I have way too many books on my "to be read" pile and after some analysis paralysis I just grabbed whatever and started reading. Turns out whatever is actually Theft of Swords by Michael J. Sullivan
I'm not too far in but I gotta say this book is awesome! Just some cunning thieves doing thief stuff and having fun doing it.
I'm also still reading The Dark Tower (VII) which is very entertaining even if it seems like King is just vomiting out every possible idea he has since it's the last book in the series. The scene where
This series is fantastic all the way through though it gets better as it goes, especially the end. His new series is also great and book two is coming July 25th. It takes place thousands of years before that series and there are definitely connections, though it isn't required to read anything before.
Well... it's not a shit-written book, but it's not necessarily Dickens' #1 page-turner either. In my opinion it's not the Dickens you should start with. First one should be Great Expectations -- you're following a charming little old main character through mystery and adventure from the get-go -- or maybe Bleak House. Although you should just read the Brontës instead.
Speaking of the Brontës (who I haven't read, yes, shame on me), I was listening to a podcast, which you can listen to here, where Cat Valente was interviewed about various writing-related things—her history, her process, her upcoming projects—and one of the projects was a middle grade fiction book called The Glass Town Game book, which she describes as taking this fantasy world that the Brontë children made up and she says that they kind of LARP'd, which was "built out of a child's understanding of British politics and the Napoleonic Wars and Yorkshire fairy tales and all of this crazy stuff." They even wrote "in-universe magazines that were published by their characters." And we apparently still have a great deal of the material. The idea of The Glass Town Game is that Glass Town was actually a real place that the Brontë children went to.
If you're familiar with the concept she used for the Prester John books (all the myths about Prester John are true!), you've already seen she's using the same concept here; I'm hoping it works as well here as it did there.

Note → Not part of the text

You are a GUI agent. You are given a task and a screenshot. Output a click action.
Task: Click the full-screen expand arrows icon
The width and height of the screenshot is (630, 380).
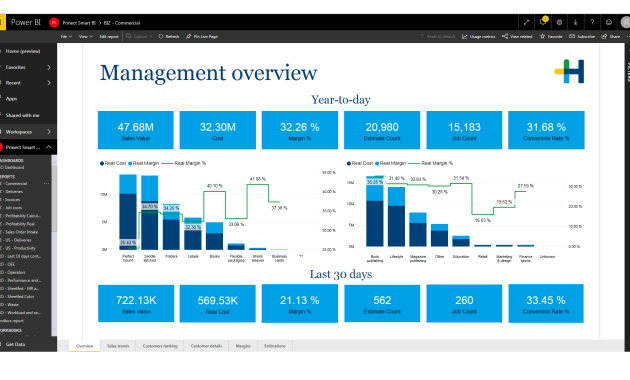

Given your proficiency and speed at reading, you should tackle his Baroque Cycle at some point. It's too big and ponderous for a lot of people, but you recommend Story of the Stone to everyone you meet, so...
Hey, I have recommended it to a handful of people.
Also I bought Queen of Angels and In the Ocean of Night and Foreigner and Invader, and Inheritor. So "at some point" probably isn't soon unless someone really manages to sell it.
Do you guys know of a place that might have databases of 1990s fantasy novels? I'm trying to remember the name of a book I read in elementary school, but I don't recall if it was young adult or general fantasy. I don't remember the title or author...just that it had a blueish colored cover with a skeletal/ghostly knight front and center on it.
I notice some of you have read or are reading The Once And Future King. I got it during the recent Kindle sale and I'm about 30% through. Almost finished the first book in the collection of four contained in the novel.
The Sword In The Stone, the first book, has been pretty slow so far and I can't say I'm enjoying it. Each chapter or group of chapters seems to be its own short story and there's been very little in the way of overarching plot.
For those who've read it, do the subsequent parts of The Once And Future King get any better? More overarching plot, less random animal transformations?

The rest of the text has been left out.